As if the space wasn’t already crowded enough, AbbVie—as part of a succession plan for megablockbuster Humira's patent cliff—is angling two new immunology agents for the same field. One of them, Skyrizi, is also an IL-23 inhibitor that’s working toward its own nods in psoriatic arthritis. AbbVie filed with the FDA and the European Medicines Agency in early April.

Skyrizi’s been turning up stronger-than-expected sales since its 2019 go-ahead in plaque psoriasis, a field where it’s already jostling against Tremfya. In a December update, AbbVie has put the peak sales estimate for Skyrizi in the core psoriatic arthritis and plaque psoriasis indications at $5.5 billion.

RELATED: AbbVie's big Rinvoq ambitions hit an FDA snag as JAK safety questions persist

In the first quarter of 2021, Skyrizi sales nearly doubled to $574 million.
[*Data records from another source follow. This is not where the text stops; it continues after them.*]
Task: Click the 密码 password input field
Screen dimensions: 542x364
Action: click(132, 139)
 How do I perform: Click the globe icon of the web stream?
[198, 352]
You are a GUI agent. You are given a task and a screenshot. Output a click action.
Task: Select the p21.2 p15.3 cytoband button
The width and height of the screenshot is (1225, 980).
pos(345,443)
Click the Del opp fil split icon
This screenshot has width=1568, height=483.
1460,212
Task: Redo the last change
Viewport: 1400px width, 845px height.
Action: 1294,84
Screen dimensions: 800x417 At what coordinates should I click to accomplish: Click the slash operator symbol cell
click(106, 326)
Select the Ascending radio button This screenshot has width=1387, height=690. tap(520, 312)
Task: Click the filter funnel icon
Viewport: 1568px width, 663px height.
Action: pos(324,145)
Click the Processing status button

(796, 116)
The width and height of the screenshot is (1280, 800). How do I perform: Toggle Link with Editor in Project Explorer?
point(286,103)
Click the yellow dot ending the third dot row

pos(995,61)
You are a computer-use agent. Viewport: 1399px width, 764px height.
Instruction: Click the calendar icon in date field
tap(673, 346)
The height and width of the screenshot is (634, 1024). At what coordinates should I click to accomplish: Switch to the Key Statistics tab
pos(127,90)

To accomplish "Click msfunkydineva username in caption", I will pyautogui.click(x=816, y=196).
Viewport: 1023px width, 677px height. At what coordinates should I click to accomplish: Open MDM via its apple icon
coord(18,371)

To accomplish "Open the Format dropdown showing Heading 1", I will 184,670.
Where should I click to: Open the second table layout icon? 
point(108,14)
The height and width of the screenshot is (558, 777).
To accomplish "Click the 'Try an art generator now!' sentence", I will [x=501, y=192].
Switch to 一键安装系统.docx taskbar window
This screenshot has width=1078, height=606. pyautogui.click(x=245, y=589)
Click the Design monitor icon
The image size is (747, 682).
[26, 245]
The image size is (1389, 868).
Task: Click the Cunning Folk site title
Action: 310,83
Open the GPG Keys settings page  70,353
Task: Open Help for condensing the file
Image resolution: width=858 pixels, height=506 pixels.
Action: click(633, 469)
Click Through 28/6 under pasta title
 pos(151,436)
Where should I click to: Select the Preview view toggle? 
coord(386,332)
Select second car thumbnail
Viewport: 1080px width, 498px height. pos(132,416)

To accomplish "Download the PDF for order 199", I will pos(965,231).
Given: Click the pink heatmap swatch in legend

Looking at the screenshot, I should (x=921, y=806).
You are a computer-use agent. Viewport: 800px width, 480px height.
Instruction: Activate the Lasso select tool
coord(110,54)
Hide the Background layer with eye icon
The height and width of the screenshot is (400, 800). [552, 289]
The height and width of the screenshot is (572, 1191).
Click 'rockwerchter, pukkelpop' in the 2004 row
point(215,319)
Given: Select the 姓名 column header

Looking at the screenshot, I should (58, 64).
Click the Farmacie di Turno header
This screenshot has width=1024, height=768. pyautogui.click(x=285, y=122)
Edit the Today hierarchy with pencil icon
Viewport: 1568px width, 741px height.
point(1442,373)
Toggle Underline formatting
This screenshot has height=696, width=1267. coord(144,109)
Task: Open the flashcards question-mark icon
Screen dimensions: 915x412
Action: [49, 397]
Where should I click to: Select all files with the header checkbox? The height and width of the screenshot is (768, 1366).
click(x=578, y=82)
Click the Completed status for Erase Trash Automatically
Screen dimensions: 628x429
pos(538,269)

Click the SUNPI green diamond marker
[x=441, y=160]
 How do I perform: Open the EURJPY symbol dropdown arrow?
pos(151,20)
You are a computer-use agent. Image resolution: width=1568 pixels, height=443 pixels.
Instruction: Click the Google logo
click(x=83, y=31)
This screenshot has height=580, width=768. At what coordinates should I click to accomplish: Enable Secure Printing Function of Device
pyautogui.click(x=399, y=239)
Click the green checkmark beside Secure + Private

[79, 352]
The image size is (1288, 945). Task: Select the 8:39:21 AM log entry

By contrast, J&J's earlier-to-market Tremfya, even with the extra indication of psoriatic arthritis, racked up global sales of $418 million.

The other new AbbVie drug, Rinvoq, an in-class rival to Xeljanz, is facing a delay at the FDA for its psoriatic arthritis review. After a heart safety signal from Xeljanz earlier this year, the agency’s taking extra caution with the entire JAK class and delayed several decisions for drugs with that mechanism of action.